No terreno chegou a ser anunciado um futuro condomínio, com cerca de 700 apartamentos, a ser construído pela Fundação Nacional do Exército. Em acordo com o governo federal, a prefeitura conseguiu a cessão de parte da propriedade para transformá-la em área de lazer.
— Nós discutimos o uso do espaço por anos. Chegamos a entrar na Justiça para tentar evitar a construção do condomínio.

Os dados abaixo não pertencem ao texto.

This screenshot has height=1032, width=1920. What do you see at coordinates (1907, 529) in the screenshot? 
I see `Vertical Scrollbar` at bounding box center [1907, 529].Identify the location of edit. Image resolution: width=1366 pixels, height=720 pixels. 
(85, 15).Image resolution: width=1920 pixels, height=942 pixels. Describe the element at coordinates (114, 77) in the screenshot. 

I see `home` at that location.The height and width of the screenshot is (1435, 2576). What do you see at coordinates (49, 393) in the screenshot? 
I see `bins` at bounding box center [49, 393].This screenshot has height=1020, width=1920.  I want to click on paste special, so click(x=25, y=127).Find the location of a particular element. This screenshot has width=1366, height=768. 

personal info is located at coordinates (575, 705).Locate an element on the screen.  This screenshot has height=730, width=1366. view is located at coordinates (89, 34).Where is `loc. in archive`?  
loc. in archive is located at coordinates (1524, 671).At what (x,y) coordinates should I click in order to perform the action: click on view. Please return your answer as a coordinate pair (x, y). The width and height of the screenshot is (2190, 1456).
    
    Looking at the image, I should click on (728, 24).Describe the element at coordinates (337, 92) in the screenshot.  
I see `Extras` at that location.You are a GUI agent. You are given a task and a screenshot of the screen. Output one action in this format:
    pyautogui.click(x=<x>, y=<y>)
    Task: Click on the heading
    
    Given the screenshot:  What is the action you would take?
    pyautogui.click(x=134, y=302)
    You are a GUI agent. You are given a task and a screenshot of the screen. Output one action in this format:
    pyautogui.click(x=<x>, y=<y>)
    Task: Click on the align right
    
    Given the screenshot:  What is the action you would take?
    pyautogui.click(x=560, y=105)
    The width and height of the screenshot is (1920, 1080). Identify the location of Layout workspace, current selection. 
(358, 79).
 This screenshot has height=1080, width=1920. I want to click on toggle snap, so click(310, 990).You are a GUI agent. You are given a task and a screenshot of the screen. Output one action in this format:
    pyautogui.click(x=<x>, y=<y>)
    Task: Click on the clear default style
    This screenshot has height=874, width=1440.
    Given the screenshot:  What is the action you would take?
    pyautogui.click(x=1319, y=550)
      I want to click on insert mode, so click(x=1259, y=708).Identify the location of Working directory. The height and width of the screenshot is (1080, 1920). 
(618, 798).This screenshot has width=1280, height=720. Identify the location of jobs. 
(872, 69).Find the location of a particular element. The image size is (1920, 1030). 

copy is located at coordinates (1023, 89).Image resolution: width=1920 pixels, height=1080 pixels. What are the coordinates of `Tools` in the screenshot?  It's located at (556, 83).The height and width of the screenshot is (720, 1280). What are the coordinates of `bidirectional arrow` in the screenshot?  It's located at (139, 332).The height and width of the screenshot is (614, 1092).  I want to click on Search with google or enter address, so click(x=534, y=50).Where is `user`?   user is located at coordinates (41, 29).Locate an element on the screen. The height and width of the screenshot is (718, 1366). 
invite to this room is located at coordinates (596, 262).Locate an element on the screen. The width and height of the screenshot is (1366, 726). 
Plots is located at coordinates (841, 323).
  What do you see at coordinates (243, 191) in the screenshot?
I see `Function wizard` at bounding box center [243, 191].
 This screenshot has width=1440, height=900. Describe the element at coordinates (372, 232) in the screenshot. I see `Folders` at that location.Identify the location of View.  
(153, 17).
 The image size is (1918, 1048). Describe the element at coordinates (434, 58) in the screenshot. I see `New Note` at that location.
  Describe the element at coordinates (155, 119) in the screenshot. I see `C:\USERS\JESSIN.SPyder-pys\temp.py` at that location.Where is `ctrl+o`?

Iríamos perdera a única área verde do bairro, o que aumentaria ainda mais a sensação de calor — diz o coordenador do movimento Parque Realengo Verde, Vagner Thomaz.
A obra custou R$ 72 milhões e ganhou um peculiar toque cenográfico: abrigou a construção de cinco torres, com alturas entre 17 e 47 metros, inspirada no projeto do Gardens By The Bay, um parque de Cingapura. As estruturas têm um sistema de pulverizadores que aspergirá vapor de água para refrescar o público.
Diariamente, das 18h às 21h, por dez minutos a cada hora, haverá a exibição de um show de luzes e música, que poderá ser visto a partir de uma das passarelas que ficam sobre o espelho d’água.
O espaço vai funcionar de terça a domingo, a partir das 6h. A administração estima que, nos fins de semana, 5 mil pessoas por dia frequentem o local. Um restaurante, quatro quiosques e caminhões de food truck já estão abertos.
A prefeitura publicou ontem um manual de conduta para os frequentadores. Nãos será permitida, por exemplo, a entrada com recipientes de vidro. Nas sete churrasqueiras, que poderão ser usadas a partir do próximo fim de semana gratuitamente, mediante reserva na administração, só serão permitidos espetos de madeira e talheres de plástico.
Ontem, o clima era de expectativa. Na vizinhança, muros e paredes de cerca de 50 casas nos acessos ao parque foram decorados com grafites criados por Wagner Trancoso, contratado pela prefeitura:
— Na fachada lá de casa pintaram um tatu. Ficou lindo como o parque. Lá só tinha mato e construções caindo aos pedaços. Vamos ver após outubro se esse investimento vai continuar na região — disse a aposentada Marinalva dos Santos, de 69 anos.
Entre os comerciantes do entorno, a aposta é que o Parque Realengo Susana Naspolini — batizado em homenagem à jornalista, morta em 2022, famosa por defender causas comunitárias — aumente o faturamento de bares e lojas:
— As pessoas até evitavam passar por aqui, com medo de assalto. Agora param para fotografar os grafites —conta a técnica de enfermagem Ana Gabriela Gonçalves, de 20 anos, que trabalha em uma lanchonete da tia, vizinha do parque.
Dois acessos
O local tem duas entradas: uma pelo Palácio Realengo, na Rua Carlos Wenceslau, onde fica a sede da prefeitura na Zona Oeste, e outra pela Rua Pedro Gomes, onde as fachadas foram grafitadas. Logo ao chegar, o visitante encontra um imenso jardim, com equipamentos diversos: há duas quadras poliesportivas, uma de basquete, um campo de futebol de grama natural e duas quadras de areia para futevôlei, além pista de skate e Academia da Terceira Idade.